REPUBLIKA.CO.ID, oleh Nawir Arsyad Akbar, Eva Rianti
Status kekhususan Jakarta di rancangan undang-undang (RUU) tentang Daerah Khusus Jakarta (DKJ) dipertanyakan kalangan DPR dalam rapat panitia kerja RUU DKJ bersama pemerintah pada Jumat pekan lalu. Anggota Badan Legislasi (Baleg) Fraksi Partai Demokrat Herman Khaeron misalnya, tak melihat adanya kekhususan yang diatur dalam RUU tersebut.
"Yang lain provinsi lain juga dikasih norma ini juga sama aja kok, sama dikasih ikan, dikasih kepala, buntutnya dipegang. Saya minta di mana coba kalau khusus? Kalau khusus ya di mana," ujar Heman dalam rapat, Jumat (15/3/2024).
Herman menjelaskan, sebelumnya kekhususan Jakarta hadir karena statusnya sebagai ibu kota negara. Hal tersebut diatur dalam Undang-Undang Nomor 29 Tahun 2007 tentang Pemerintahan Provinsi Daerah Khusus Ibukota Jakarta sebagai Ibukota Negara Kesatuan Republik Indonesia.
Status ibu kota negara itu akan dicabut setelah peraturan presiden (perpres) pemindahan ke Ibu Kota Nusantara diteken. Namun, kewenangan khusus yang ada dinilai tak bisa menyelesaikan masalah Jakarta yang sangat kompleks.
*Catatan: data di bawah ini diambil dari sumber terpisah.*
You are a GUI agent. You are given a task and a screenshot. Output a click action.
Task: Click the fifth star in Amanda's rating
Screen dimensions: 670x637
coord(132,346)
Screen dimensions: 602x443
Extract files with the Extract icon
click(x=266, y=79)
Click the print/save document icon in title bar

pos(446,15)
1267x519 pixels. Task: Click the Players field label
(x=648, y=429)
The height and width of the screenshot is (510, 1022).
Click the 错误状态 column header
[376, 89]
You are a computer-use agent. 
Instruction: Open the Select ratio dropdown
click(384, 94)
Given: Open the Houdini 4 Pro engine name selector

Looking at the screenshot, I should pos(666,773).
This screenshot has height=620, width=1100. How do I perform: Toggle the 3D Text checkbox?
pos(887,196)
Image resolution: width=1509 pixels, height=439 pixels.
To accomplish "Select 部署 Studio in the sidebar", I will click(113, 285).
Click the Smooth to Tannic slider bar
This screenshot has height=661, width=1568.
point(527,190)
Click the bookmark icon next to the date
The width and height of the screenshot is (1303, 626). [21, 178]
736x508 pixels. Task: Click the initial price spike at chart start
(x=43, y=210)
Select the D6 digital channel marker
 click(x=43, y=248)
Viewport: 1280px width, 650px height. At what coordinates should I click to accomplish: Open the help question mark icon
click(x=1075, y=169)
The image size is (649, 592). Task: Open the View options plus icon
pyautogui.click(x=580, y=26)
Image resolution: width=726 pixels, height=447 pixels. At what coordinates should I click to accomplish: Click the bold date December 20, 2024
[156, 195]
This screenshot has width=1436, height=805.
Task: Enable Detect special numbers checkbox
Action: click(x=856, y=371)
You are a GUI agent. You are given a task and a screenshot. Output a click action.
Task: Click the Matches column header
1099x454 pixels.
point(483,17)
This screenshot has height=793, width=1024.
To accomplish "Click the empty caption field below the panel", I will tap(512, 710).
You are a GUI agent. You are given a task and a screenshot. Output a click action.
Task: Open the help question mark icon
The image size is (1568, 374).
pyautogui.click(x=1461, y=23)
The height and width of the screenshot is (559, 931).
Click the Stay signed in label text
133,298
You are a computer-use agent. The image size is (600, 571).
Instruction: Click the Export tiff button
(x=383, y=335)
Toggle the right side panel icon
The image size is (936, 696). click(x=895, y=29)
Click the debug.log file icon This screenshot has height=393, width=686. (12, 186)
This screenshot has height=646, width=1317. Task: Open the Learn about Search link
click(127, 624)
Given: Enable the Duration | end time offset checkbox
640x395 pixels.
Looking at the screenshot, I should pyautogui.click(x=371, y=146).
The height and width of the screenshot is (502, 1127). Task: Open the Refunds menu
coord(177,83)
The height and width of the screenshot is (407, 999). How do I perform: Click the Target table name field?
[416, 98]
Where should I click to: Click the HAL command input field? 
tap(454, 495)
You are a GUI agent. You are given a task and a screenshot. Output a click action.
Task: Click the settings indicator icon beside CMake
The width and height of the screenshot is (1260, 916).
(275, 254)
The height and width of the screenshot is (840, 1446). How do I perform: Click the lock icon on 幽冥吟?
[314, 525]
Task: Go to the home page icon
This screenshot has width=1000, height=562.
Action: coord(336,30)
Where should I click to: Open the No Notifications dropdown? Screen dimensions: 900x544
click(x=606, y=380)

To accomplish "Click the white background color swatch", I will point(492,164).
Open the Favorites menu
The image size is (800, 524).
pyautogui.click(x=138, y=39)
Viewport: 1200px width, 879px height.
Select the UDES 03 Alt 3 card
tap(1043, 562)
"Ini maksud saya, kekhususan itu bukan hanya kepada kewenangan pengelolaan sektoral seperti tadi ataupun sisi administrasi, tapi kewenangan-kewenangan yang menjadi kekhususan bahwa DKI sebagai daerah khusus," ujar Herman.
"Misalkan DKI adalah daerah khusus hunian, nah itu daerah khusus Pak, khusus hunian yang berwawasan lingkungan misalkan. Tapi selama DKI Jakarta masih ada pabrik, masih ada hunian, masih ada kawasan-kawasan lainnya ya itu tidak khusus," sambungnya.